Dizionario gastronomico regionale-italiano

Nientemeno che Alberto Cacciari ci scrive un contributo gastronomico.

— Contrariamente a quanto avviene nel resto del Paese, in Romagna, ma anche nel Bolognese, il termine "minestra" viene usato per indicare anche la pasta asciutta, cioè qualunque "primo", non necessariamente brodoso. All’occorrenza, infatti, si distingue tra minestra asciutta e minestra in brodo.
A difesa di questa abitudine citerò nientemeno che il grande Artusi, che, nel suo "La scienza in cucina e l’arte di mangiar bene", dedica appunto un capitolo alle Minestre in brodo ed uno alle Minestra asciutte e di magro.
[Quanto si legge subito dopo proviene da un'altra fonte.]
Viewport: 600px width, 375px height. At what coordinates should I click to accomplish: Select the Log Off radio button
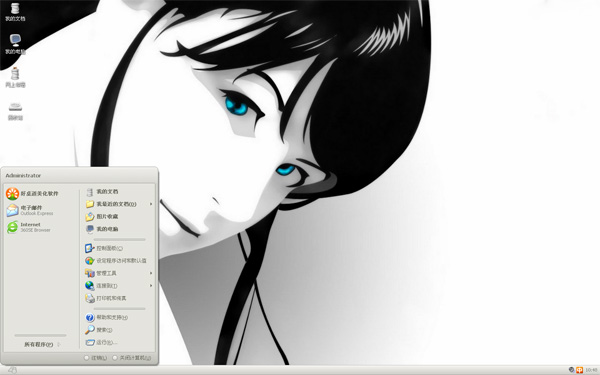click(86, 358)
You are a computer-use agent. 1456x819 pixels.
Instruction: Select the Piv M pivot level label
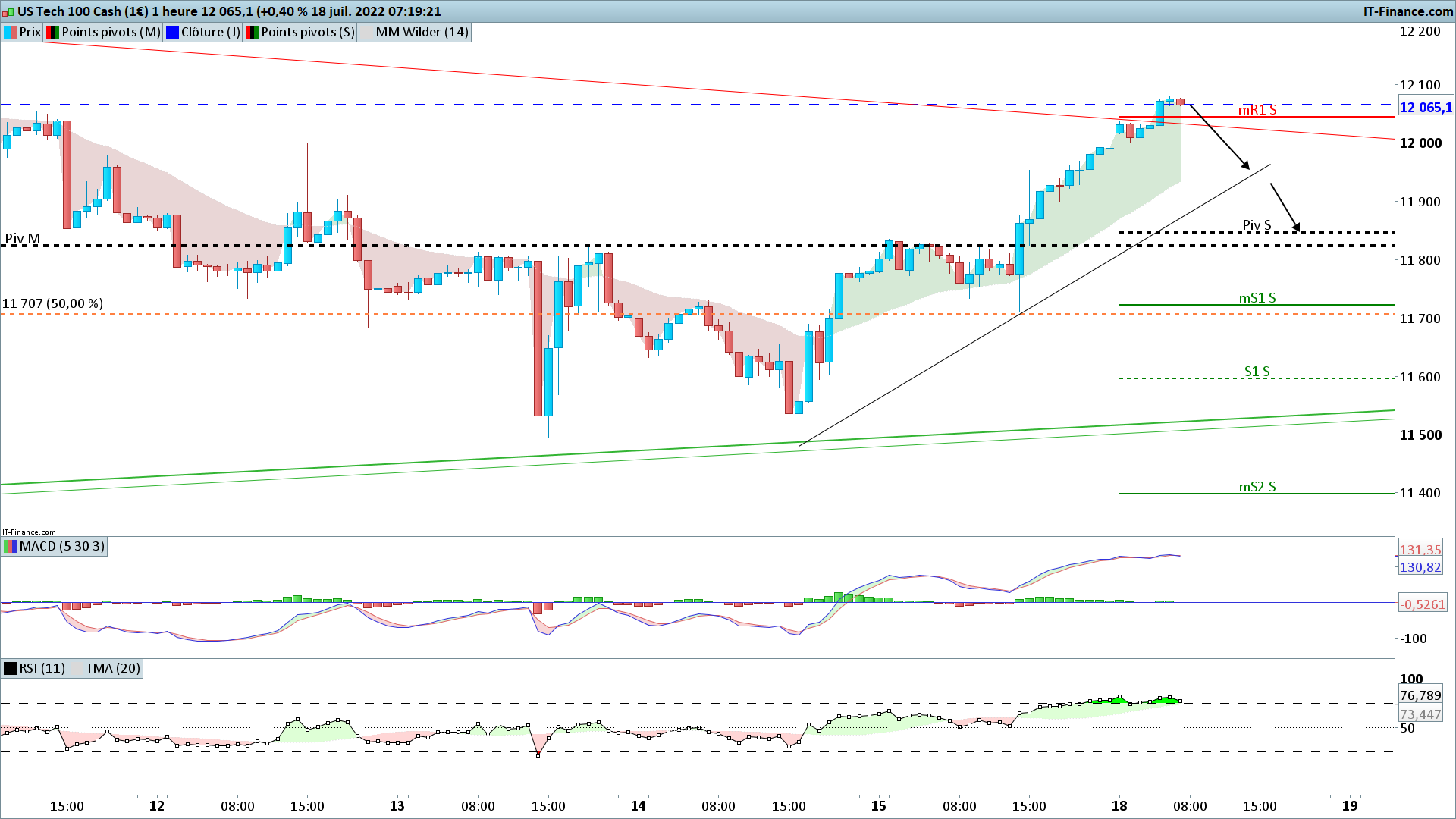coord(23,239)
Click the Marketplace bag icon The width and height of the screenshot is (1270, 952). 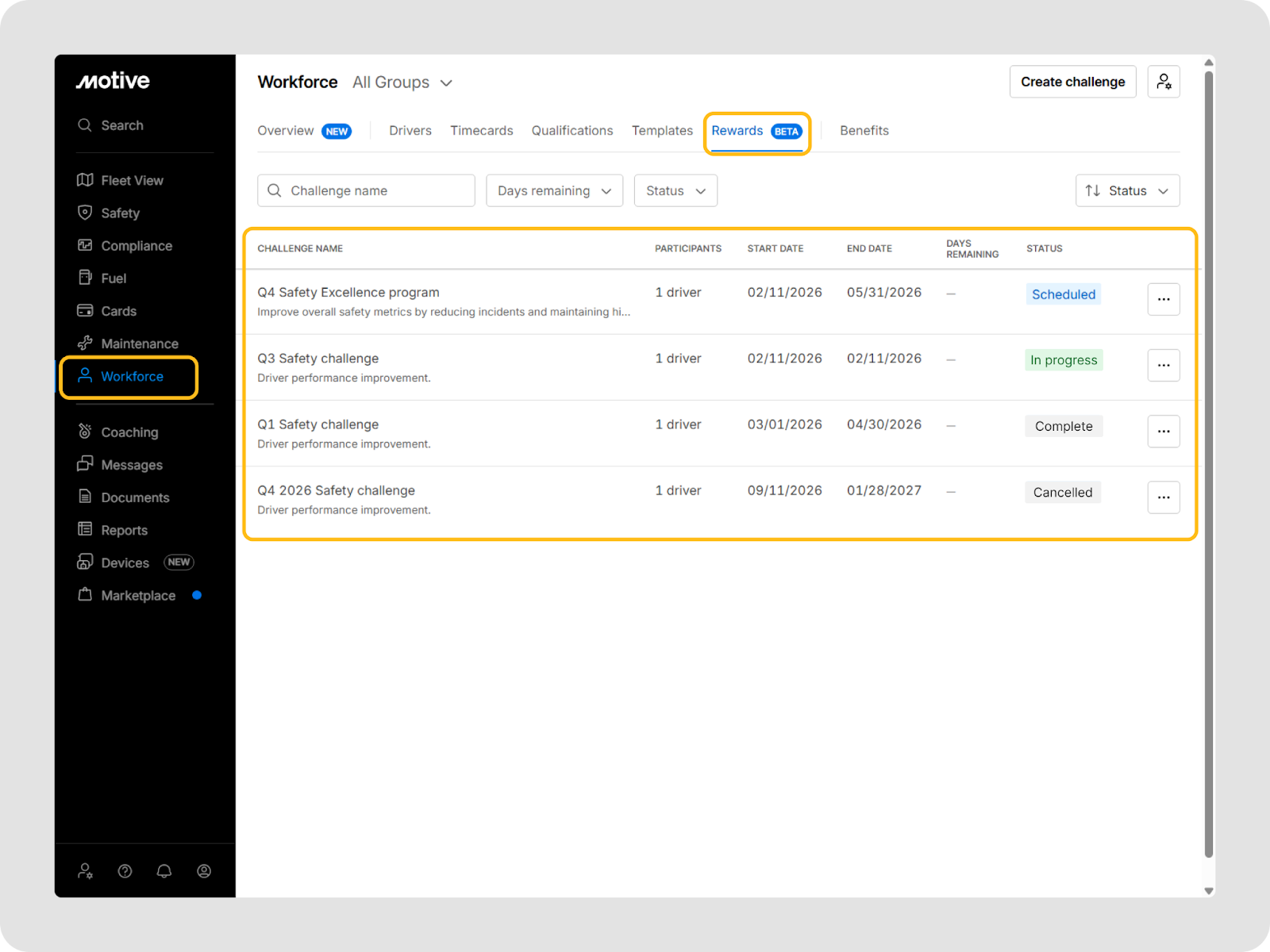click(x=85, y=595)
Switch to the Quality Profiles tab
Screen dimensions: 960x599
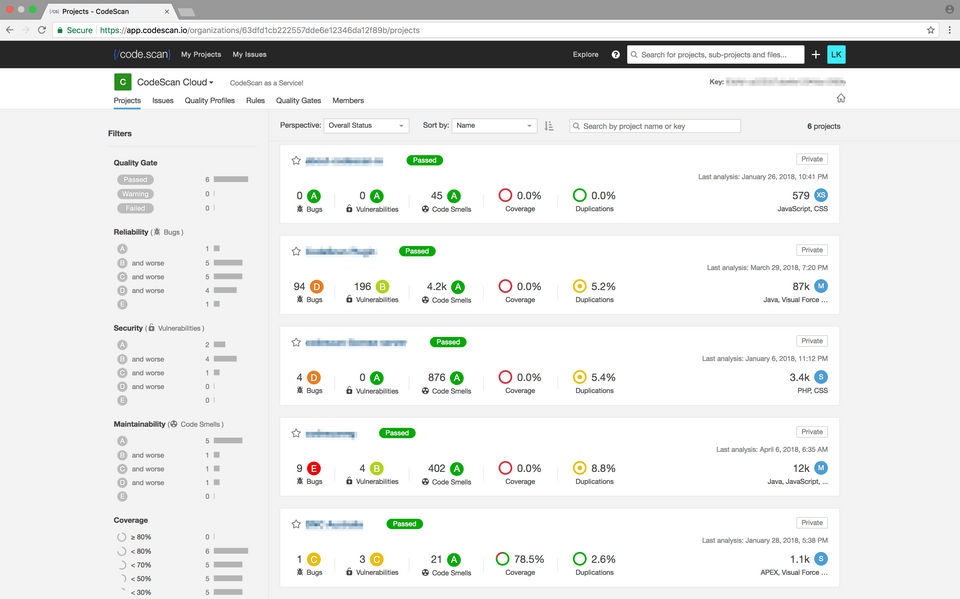click(x=209, y=100)
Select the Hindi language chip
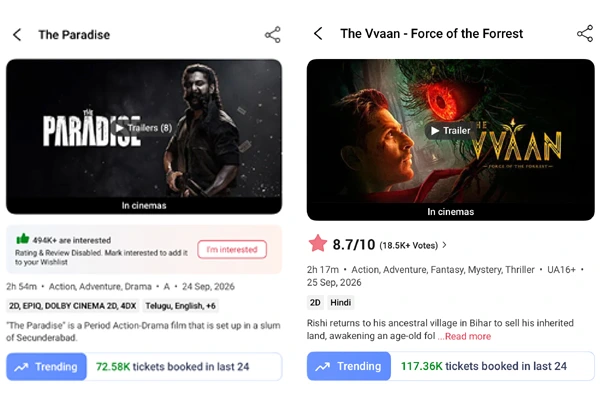Image resolution: width=600 pixels, height=400 pixels. [341, 302]
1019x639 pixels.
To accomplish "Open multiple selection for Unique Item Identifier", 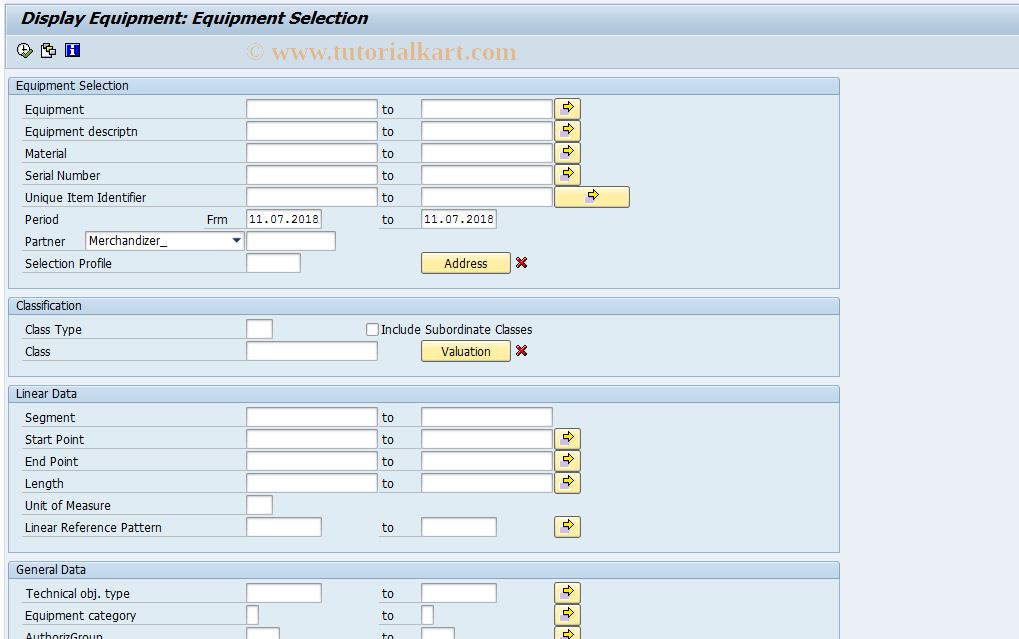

Va detto che l’Artusi era di Forlimpopoli, in piena Romagna, ma non dimentichiamoci che in giovane età si trasferì a Firenze, proprio là dove scorre un certo Arno in cui, in passato, si era soliti sciacquare i propri panni…
Il De Mauro ammette questo significato onnicomprensivo in frasi come: "Io non mangio la minestra, prendo solo il secondo".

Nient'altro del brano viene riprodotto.